Is Robotic Process Automation Reducing or Increasing your Software Licensing Fees?
While statistics regarding the increase in the use of Robotic Process Automation (RPA) vary, it is clear that the use of RPA is on the rise. Companies are rolling out RPA in an effort to increase productivity, cut costs and reduce errors. However, before introducing RPA into your organization you need to consider how your RPA software interacts with your existing software ecosystem, if your existing software license agreements allow for use by robots, and whether your robots will increase your existing software licensing costs.
Robotic Process Automation commonly is defined as the use of software to automate high-volume, routine tasks that previously required humans to perform. These tasks are rules-based, structured and repetitive tasks which can be either partially or fully automated. An everyday example of a RPA robot – more commonly known as a bot – is the customer service chatbot we encounter on countless websites. You ask the chatbot how to change your password and the chatbot – not a human customer service agent – responds with a set of instructions for changing your password.
RPA tools do not replace your underlying software applications. Rather they automate the manual tasks of human employees by replicating the actions of humans in interacting with your other software applications. For example, a bot can log in to your accounts payable system, enter information about a vendor and your transactions with that vendor, authorize a payment to that vendor, and log out. In this situation, the RPA tool is using your existing software, but does your accounts payable software license agreement allow these new “users” to access and use the software?
Software is licensed using a variety of models, including per device, per transaction and per user. To determine who is a “user” for purposes of an individual software application, you must read the applicable software license agreement. While the term user can be defined in many ways, generally a user means an “individual” or a “person” – one of your employees, contractors or consultants. Some software vendors even make clear in their software license agreements that a user is a “human” user. If you are licensing software on a per user basis and your software license agreement allows “individual” or “human” users only, your bots use of that software most likely violates that agreement and you are now out of compliance, risking an audit and unexpected licensing fees and possibly penalties.
A well-known case in the United Kingdom, cautions companies on how this type of contractual miscalculation can be very costly. Diageo Great Britain Limited licensed from SAP certain mySAP Business Suite software on a “Named User” basis, with a “Named User” defined as “an individual representative (e.g. employee, agent, consultant, contractor) of the Customer…” Diageo integrated the SAP software with other third-party software with the result that its customers – in addition to its employees – could now access the SAP software. SAP claimed that Diageo had not purchased the necessary licenses for this type of use and therefore, owed SAP additional licensing fees. At its simplest, the UK High Court found in SAP UK Limited v. Diageo Great Britain Limited that only Named Users were authorized to use that SAP software under the parties’ license agreement and Diageo did not have enough licenses for its use. While this case did not consider software use by bots, it does illustrate the danger of assuming that your existing software license agreements allow for and include use by bots.

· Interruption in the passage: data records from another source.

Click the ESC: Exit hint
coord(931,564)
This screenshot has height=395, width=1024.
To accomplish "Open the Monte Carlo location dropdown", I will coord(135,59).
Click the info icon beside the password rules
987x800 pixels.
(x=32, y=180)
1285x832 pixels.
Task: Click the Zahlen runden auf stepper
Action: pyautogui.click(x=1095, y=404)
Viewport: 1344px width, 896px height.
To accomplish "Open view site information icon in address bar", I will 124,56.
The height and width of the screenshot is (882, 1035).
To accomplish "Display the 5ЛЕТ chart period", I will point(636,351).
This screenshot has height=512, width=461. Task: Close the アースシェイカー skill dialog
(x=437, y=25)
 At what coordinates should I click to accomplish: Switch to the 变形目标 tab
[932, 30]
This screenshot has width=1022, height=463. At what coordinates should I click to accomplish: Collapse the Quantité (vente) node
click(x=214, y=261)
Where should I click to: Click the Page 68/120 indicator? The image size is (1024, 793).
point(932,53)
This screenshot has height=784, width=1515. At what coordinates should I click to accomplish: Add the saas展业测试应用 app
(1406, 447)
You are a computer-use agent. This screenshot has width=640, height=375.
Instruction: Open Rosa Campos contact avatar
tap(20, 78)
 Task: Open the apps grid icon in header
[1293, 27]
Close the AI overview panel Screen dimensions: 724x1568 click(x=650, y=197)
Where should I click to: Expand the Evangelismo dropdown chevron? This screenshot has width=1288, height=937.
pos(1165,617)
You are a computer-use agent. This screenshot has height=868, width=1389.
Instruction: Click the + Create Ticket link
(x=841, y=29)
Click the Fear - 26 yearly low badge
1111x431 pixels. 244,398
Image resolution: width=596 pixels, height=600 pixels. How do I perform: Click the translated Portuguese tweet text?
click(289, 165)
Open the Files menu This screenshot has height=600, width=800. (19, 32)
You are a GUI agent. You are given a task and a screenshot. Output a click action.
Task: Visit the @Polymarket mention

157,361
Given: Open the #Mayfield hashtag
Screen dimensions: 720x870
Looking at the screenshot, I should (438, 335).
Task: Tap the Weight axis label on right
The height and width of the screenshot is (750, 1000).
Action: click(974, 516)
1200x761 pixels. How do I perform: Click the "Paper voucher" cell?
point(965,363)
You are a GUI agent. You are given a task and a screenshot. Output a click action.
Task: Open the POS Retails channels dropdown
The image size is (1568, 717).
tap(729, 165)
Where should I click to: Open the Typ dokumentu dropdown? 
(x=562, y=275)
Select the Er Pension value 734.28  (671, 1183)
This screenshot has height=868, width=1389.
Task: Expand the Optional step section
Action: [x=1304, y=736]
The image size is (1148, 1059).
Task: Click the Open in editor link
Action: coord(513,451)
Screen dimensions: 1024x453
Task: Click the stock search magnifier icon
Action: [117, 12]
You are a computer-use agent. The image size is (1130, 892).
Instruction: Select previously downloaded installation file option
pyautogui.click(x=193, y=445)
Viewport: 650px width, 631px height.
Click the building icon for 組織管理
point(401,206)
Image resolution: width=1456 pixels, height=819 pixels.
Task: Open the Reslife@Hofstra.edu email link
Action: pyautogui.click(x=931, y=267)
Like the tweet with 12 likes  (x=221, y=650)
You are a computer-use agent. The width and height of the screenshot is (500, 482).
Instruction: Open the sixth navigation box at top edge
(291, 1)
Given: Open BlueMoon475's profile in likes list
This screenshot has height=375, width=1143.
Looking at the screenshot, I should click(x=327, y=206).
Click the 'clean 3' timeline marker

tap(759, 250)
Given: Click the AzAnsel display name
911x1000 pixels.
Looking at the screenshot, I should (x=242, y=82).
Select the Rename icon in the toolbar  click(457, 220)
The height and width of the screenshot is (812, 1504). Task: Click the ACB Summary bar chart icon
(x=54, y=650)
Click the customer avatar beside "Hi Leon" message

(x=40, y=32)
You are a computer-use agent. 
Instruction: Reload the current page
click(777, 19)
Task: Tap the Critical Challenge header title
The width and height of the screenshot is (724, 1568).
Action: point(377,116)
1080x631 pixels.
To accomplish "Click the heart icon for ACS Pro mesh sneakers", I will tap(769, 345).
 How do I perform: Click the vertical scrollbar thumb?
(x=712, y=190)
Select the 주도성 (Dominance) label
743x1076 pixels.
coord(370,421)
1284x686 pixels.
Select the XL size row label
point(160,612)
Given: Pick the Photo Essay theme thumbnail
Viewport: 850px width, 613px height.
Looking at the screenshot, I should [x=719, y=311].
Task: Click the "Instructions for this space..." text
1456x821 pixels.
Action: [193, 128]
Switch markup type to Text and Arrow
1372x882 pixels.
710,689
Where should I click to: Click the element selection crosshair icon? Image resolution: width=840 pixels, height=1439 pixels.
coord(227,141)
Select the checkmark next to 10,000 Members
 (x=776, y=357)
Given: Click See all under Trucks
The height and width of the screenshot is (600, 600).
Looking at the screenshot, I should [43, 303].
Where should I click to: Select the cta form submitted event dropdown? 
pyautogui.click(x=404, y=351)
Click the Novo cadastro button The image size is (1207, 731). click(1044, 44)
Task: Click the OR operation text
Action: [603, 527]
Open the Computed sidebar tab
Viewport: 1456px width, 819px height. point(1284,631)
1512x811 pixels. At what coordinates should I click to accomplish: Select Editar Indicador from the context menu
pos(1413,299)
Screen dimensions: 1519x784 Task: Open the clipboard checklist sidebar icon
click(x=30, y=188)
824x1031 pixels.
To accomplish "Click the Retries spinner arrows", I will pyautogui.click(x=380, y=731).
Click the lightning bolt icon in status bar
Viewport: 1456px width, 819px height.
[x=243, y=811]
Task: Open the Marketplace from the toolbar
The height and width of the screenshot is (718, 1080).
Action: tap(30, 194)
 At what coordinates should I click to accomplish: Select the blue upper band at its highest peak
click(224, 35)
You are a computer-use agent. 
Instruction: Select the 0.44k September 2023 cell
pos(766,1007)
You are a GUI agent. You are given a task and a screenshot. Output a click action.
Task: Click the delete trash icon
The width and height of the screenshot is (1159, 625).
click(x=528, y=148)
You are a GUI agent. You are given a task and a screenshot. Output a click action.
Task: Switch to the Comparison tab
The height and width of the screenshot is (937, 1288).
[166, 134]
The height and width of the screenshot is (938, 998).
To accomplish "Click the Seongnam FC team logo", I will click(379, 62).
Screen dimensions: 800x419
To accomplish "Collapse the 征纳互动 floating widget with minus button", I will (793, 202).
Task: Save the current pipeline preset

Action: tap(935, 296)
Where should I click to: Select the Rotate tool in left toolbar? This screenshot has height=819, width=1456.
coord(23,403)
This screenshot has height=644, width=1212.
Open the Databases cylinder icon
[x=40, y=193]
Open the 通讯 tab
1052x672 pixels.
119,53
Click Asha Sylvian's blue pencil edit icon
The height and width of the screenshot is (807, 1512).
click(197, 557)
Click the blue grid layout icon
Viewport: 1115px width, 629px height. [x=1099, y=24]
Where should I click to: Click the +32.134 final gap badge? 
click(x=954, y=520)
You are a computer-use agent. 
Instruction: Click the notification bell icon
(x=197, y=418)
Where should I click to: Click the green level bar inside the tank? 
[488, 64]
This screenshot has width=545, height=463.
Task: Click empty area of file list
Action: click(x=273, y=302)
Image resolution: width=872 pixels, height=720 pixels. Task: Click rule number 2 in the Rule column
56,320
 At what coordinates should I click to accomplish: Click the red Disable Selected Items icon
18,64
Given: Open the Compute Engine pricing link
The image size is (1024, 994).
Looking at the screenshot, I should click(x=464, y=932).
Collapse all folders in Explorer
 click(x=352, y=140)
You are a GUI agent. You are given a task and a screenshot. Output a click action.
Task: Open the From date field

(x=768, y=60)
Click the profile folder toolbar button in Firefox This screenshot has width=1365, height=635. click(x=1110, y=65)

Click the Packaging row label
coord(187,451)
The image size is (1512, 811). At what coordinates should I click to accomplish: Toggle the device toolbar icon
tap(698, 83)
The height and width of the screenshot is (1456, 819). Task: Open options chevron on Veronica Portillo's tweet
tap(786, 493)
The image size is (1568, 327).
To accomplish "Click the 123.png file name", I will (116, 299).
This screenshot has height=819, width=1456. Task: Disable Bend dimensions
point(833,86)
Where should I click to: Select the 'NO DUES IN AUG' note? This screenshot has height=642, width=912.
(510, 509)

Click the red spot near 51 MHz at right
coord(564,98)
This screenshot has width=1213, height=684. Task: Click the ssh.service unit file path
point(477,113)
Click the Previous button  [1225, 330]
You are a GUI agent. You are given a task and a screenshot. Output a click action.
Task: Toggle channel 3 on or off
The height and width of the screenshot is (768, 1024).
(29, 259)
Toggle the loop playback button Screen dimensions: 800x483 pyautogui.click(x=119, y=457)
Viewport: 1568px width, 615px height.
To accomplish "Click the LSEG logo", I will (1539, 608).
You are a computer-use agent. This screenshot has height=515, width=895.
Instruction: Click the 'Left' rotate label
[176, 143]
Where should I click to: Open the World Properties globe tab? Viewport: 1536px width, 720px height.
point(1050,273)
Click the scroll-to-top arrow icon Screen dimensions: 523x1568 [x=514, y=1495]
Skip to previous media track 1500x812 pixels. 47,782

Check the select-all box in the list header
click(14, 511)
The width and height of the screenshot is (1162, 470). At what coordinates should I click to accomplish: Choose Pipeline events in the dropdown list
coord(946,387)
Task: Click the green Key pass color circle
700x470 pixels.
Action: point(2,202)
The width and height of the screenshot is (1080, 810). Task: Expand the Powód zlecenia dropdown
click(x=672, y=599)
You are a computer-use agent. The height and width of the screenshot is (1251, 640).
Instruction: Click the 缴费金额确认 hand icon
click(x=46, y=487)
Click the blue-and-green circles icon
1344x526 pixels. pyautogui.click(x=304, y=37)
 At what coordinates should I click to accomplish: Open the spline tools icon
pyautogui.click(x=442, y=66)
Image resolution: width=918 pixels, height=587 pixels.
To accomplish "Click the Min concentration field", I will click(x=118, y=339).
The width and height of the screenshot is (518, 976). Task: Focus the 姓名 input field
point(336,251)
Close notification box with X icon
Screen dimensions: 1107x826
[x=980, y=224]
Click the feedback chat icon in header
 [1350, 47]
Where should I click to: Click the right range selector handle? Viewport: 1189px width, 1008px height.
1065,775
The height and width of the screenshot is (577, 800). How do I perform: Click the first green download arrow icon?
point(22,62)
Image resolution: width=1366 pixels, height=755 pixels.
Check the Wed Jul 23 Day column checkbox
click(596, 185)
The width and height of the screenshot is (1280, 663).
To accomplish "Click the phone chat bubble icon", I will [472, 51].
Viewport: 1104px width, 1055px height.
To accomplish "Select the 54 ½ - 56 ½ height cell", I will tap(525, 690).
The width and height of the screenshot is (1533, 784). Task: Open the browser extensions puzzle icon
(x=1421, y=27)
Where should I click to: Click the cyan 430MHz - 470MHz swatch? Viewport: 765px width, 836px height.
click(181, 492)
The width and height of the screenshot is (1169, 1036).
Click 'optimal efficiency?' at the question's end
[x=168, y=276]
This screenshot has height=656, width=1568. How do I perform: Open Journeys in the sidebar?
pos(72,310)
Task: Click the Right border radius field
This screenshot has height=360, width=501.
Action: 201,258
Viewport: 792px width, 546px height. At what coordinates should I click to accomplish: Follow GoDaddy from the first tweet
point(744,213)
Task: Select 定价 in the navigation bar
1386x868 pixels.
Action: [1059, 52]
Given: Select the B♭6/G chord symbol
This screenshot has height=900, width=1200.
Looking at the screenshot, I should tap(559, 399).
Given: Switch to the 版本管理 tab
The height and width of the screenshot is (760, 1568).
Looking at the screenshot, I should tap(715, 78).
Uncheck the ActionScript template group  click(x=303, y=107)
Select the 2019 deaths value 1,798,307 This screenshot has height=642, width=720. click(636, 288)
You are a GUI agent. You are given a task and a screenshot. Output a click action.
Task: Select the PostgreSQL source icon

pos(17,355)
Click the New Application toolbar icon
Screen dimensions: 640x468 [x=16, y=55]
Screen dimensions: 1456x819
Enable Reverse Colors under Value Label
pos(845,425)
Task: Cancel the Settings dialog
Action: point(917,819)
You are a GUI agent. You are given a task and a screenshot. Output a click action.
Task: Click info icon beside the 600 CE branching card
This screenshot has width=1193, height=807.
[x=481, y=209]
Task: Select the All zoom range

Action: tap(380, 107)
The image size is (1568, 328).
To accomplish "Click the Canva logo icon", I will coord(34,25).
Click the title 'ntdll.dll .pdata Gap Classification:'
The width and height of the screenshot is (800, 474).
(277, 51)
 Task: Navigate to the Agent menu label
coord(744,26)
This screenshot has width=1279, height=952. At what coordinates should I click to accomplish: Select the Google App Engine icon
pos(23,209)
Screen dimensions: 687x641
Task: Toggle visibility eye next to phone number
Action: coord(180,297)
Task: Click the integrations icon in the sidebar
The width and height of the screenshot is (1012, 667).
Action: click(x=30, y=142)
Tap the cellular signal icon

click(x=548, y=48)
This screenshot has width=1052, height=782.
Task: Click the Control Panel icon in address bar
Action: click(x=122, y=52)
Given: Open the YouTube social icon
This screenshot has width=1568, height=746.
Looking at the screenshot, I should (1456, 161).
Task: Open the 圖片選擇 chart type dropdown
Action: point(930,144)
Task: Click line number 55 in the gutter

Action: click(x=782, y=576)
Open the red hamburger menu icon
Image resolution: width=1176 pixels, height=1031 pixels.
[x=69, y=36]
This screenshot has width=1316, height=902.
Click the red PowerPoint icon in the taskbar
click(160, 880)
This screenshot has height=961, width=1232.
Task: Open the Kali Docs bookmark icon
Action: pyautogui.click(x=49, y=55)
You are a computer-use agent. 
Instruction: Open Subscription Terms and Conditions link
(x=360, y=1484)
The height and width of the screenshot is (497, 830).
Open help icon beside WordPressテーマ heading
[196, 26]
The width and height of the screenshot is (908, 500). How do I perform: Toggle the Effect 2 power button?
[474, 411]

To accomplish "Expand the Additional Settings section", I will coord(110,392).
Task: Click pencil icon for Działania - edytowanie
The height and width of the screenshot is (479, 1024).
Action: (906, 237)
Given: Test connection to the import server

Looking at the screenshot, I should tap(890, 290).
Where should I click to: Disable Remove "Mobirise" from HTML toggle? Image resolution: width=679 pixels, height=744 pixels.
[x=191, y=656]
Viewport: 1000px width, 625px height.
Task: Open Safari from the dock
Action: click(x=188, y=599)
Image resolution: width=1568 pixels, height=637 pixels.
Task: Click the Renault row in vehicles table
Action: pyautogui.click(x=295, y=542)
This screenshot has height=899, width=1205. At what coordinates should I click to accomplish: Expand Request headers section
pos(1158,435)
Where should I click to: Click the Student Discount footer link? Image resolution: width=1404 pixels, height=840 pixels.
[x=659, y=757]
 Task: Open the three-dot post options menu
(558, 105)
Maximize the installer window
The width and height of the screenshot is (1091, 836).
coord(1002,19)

Maybe you are licensing your third-party software on a per transaction basis where you pay for each transaction processed through the software. Using our accounts payable example above, you pay per payment approved using the third-party software. When you negotiated the software license agreement and budgeted for your third-party software costs, you had five accounts payable employees processing payments as part of their 9 to 5, Monday through Friday jobs. Now you have five bots approving payments day and night, seven days a week. Most likely, you have blown your budget and may be out of compliance with your software license agreement.
Recognizing the evolution in software use and the rapid deployment of new technologies including RPA, SAP acknowledges in its current SAP Licensing Guide that “Not only are employees of SAP’s customers using our digital core…but their business partners, consumers…and robotic process automation (RPA) or bots are also using the digital core”. In response to the changing world, SAP now offers a new pricing approach that “differentiates between direct human access (pricing continues to be user based) and indirect digital access (pricing is based on the number of transactions, called documents, processed within the digital core)”.
So, while you may consider RPA a way to cut costs and increase operational efficiency, you may only reach those goals if you understand the specific language in your current software license agreements and how that language will apply to your RPA tools. When negotiating new license agreements, negotiate language that will accommodate not only your current software use, but also your future plans. A close look at your software license agreements with periodic reviews will help you remain within your budget and in compliance with your third-party software license agreements.